Survivants du remorqueur
LEPAUMIER Auguste Capitaine La Hougue 114
BELHOMME Charles Chef mécanicien Cherbourg 2367
LE NORMAND Louis Matelot Granville 3765
HARRACHE Michel Chauffeur La Hougue 3163
Disparus
ORANGE Victor 2e mécanicien Cherbourg 1541
DEWAELE Constant Matelot Dunkerque 2956
CROISIER Léon Matelot Cherbourg 270 (Mort à l’hôpital)
MASCOT Jules Chauffeur Dunkerque 3217
MARION Julien Novice Cherbourg 322
Rapport du capitaine
Le 29 Novembre 1917 à 16h00, reçu du commandant Viard, chef d’exploitation des ports de Cherbourg l’ordre formel de prendre en remorque le vapeur anglais DESPACHT pour le conduire à Saint Malo.
A 16h30, je me suis rendu au poste PRN pour aviser l’officier de mon départ et lui demander les instructions pour le voyage.
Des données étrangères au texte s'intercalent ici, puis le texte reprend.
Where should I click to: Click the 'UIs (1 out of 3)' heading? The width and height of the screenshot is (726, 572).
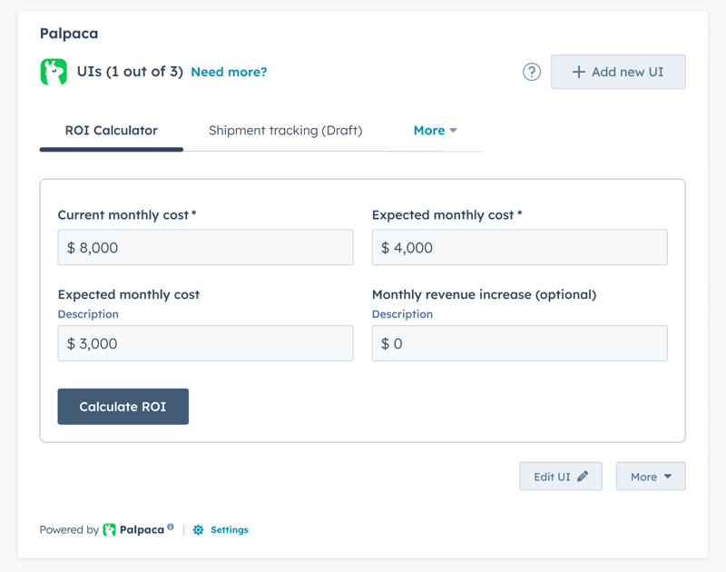pyautogui.click(x=130, y=72)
L’officier de garde, après avoir téléphoné, m’a répondu que le convoi partirait le lendemain à 08h00 et que je pouvais le suivre. Il m’a dit de faire hisser le pavillon W au vapeur.
Le 30 Novembre à 08h00, sorti du bassin et passé en rade vers 08h030. Comme le patrouilleur me laissait passer sans donner d’instructions, j’ai pensé que j’étais en retard pour le convoi et j’ai continué ma route. En doublant le fort de l’Ouest de la digue, j’ai aperçu plusieurs navires au large et, pensant que c’était le convoi, j’ai augmenté la vitesse pour le rejoindre. A 09h30, j’ai vu des navires sortir de la rade de Cherbourg et se diriger vers l’Ouest. J’ai su plus tard que ces navires faisaient partie du vrai convoi qui, au lieu de partir à 08h00 comme on me l’avait dit la veille, n’était parti qu’à 09h00.
J’ai continué ma route et doublé La Hague. Vers 11h30 j’étais sur la passerelle où j’exerçais une veille efficace quand j’ai ressenti un choc excessivement violent. Mon navire s’est incliné sur le côté bâbord et je me suis senti projeté, je ne sais à quelle distance. Assommé par l’explosion, je n’ai aucune connaissance de ce qui s’est passé par la suite.
J’ai repris connaissance sur le chalutier CERF à 16h30 et j’ai appris que sur les 9 hommes composant mon équipage, 4 manquaient. Un 5e, que l’on supposait être Mascot, tellement il était défiguré, était grièvement blessé. Ce malheureux est décédé en arrivant à l’hôpital. Il a été reconnu plus tard comme étant Monsieur Belhomme, mon chef mécanicien.
J’ajoute qu’ayant plus de confiance dans la surveillance que j’exerce moi-même, je suis toujours resté sur la passerelle qui se situe très à l’avant du navire. Quelques instants avant que mon navire ne disparaisse, j’avais relevé Diélette à 5 milles à l’ESE et la pointe NW de Jersey au SW.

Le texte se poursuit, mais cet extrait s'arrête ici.